Despite South Africa’s economic turbulence, opportunities continue to exist. The affordable property industry is one of them. For the past years, the housing demand among low and mid-income earners has been outstripping the supply. This makes it one of the most interesting segments of the South African property sector, local industry leaders say.
Recently released figures by Statistics South Africa have shown that, in the first three months of 2016, the country’s Gross Domestic Product (GDP) declined by an annualised 1.2%, compared to a 0.4% growth over the last quarter of 2015. Culprits include job losses and a shrinking farming and mining output. There was some positive news too: the building sector for instance, saw its GDP contributions increase by 0.5%.
Gary Power, marketing director of Power Developments, says. “The growth is no surprise. We have been developing affordable housing projects as usual, despite some tough macro-economic conditions with a spike from an affordable or Gap housing point of view,” he says, referring to the residential property sector that caters for individuals who earn too much to qualify for a government-subsidized home and too little to access the open bonded market.
Government is trying to move away from the “hand out mentality” related to free government housing known as BNG or Breaking New Grounds (previously RDP). Government is trying to move towards FLISP (Financially Linked Individual Subsidy Programme, and GAP housing for people earning above the BNG threshold of R3500 and earning a maximum of R15000 household income per month. The reality however is that purchasers are only able to afford bonds if they earn R10 000 or more per month. This leaves a GAP in the market between the R3500 & R10000 income earners.
“People who fall in the Gap category typically live in households with earnings between R3500 and R15000 per month. The demand for affordable homes has not declined – on the contrary it is set to only increase over the next few years.”
“There are not a lot of new homes available in the R300 000 – R650 000 price range, whilst the demand is certainly there,” he continues. “People who are spending R4200+ per month on rent often want to own their own house, but they don’t have a lot of choice or struggle to access bank finance. Prospecting home owners who can’t apply for government-subsidised housing because their income is too high, and those who don’t earn enough to buy a bonded home are stuck between a rock and a hard place.”
This is what makes the South African Gap housing sector an interesting opportunity, particularly in the light of the economic slowdown. “This is the market in South Africa that has the greatest potential to grow over the next few years, particularly when you are delivering a quality product that offers homeowners a bit more than others,” Power concludes.
“Our philosophy is to give people a bit more for the cheapest price. If you don’t do that, your buyers will have to loan more money, which increases their risk of losing the roof over the head when they can’t afford the monthly bond payments,” he says. “From a business point of view we can do this because we are dealing with huge volumes. This means we can negotiate on good pricing with the suppliers of our extractor fans, solar geysers, cupboards, boundary fences, burglar bars and gates, and alarm systems, which are fitted standard.”

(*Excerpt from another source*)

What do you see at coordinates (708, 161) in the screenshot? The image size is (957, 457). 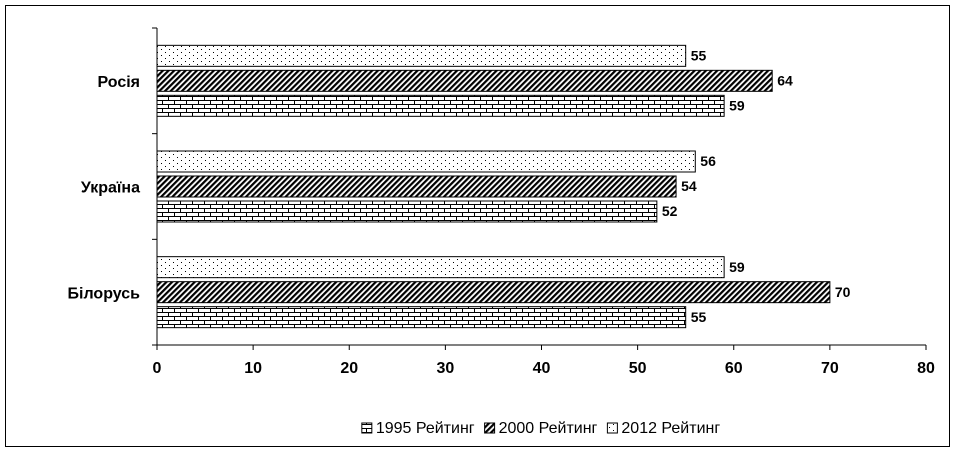 I see `value-label: 56` at bounding box center [708, 161].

Power Developments’ most recent housing project, The Vines in Eerste rivier, is a good example, he says. “We yet have to officially launch the development, but the response has been unparalleled.” The Vines will include a combination of GAP and Open Market homes. At this stage purchasers earning R12000 or more are able to afford the homes (subject to deposits available and credit history).
The interest in The Vines, which comprises 83 free-standing homes in the R426 000 – R675 000 price range, reflects the situation in 2012 when Power Developments launched the award winning Pelican Park. Situated outside Muizenberg, the Western Cape’s largest Integrated Residential development comprises 3200 homes, including 2024 government-subsidised units, 760 Gap houses, and 360 bonded homes.
“The Gap houses in particular were extremely popular. At some stage during the construction period, we had 60 sales per month,” says Power. “It’s clear that this is what people want, and need right now.”